Blockchain, the underlying technology behind Bitcoin, YoCoin, and Ethreum, has turned the financial
industry on its head.
Global conglomerates such as Citi, Goldman Sachs, Deutsche
Bank, UBS, the New York Stock Exchange, and NASDAQ have poured millions of
dollars into creating secure blockchains for their financial transactions. UBS
and Deutsche are actively developing a new cryptocurrency that they seek to
establish as the industry standard.
Blockchain
Eliminates the Needs
for Banks
As blockchain eliminates intermediary costs in a transaction
between two parties, why would people transact through a bank that would charge
them instead of using YoCoin or Ethereum?

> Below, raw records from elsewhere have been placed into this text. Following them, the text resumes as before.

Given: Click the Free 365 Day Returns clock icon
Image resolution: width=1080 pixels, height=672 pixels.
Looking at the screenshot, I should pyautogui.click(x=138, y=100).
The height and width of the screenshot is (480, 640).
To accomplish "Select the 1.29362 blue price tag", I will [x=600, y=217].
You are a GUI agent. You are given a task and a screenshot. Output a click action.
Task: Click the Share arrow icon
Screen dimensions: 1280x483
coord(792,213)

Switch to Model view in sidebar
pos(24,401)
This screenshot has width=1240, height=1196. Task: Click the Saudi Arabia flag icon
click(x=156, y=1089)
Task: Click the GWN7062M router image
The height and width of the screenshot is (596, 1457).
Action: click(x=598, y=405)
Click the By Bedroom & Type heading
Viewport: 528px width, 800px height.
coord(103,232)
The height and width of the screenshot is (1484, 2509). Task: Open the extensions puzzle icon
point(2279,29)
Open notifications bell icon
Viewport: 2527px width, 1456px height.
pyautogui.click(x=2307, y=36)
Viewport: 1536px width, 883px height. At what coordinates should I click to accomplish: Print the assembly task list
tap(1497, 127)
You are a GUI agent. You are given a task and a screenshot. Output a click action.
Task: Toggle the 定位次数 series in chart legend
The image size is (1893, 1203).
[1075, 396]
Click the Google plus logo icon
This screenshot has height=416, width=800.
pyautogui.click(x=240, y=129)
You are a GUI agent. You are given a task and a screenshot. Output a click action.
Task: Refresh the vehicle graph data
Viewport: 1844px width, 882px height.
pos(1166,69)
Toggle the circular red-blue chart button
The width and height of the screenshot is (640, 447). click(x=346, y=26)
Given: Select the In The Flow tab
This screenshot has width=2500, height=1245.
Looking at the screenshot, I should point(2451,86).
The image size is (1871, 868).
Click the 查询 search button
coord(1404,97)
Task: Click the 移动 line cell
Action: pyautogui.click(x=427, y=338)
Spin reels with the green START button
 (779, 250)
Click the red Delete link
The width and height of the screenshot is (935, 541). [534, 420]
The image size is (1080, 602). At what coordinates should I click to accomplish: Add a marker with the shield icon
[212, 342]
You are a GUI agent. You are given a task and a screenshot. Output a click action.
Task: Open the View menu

Banks are attempting to develop cryptocurrencies that
would have some barrier to entry, which would allow them to charge transaction
fees, but this is bound to fail in the long run as long as free market
cryptocurrencies are available.
As an overwhelming amount of financial transactions are
conducted through middlemen, the widespread proliferation of YoCoin and Ethereum would eliminate
the need for the middlemen. Removing them would decrease the cost of financial
transactions while reducing the scope for fraud and corruption thanks to the
presence of the shared public ledger.
Blockchain
Ccould Upend
Corporate Governance
and Banking
Blockchain would centralize and decentralize the entire
financial industry, and it can completely alter the power of the corporate
banking industry. The fractional reserve banking industry would be deemed
useless when every individual has a digital wallet account with a
cryptocurrency.
This would change the concentration of power as central
banks and large banks will no longer be unable to hold an oligarchy over the
industry. This would change the investment industry as well as it will change
the creditors monitor and invest their resources.
Blockchain
Reduces the Risk of
Fraud
While cryptocurrencies are not completely secure as yet, the
Bitcoin network has proven to be extremely resilient to hacking and fraud since
its inception in 2009. It is much harder to hack into a blockchain than it is
to hack into a public banking system. In particular, YoCoin shows great promise
as a secure currency based on the Ethereum blockchain. With blockchain,
transparency would increase as you can see people's transactions in real time
in the shared public ledger.
The public ledge is critical to the process of transparency
as it is nigh on impossible to doctor entries in the blockchain. No one can
attempt to alter some aspect of a transaction without all the other parties on
that particular network being aware and notified of it. Fraud becomes much
harder to carry out in such a system and even the most advanced of hackers
would find it exceedingly difficult to doctor entries on the ledger.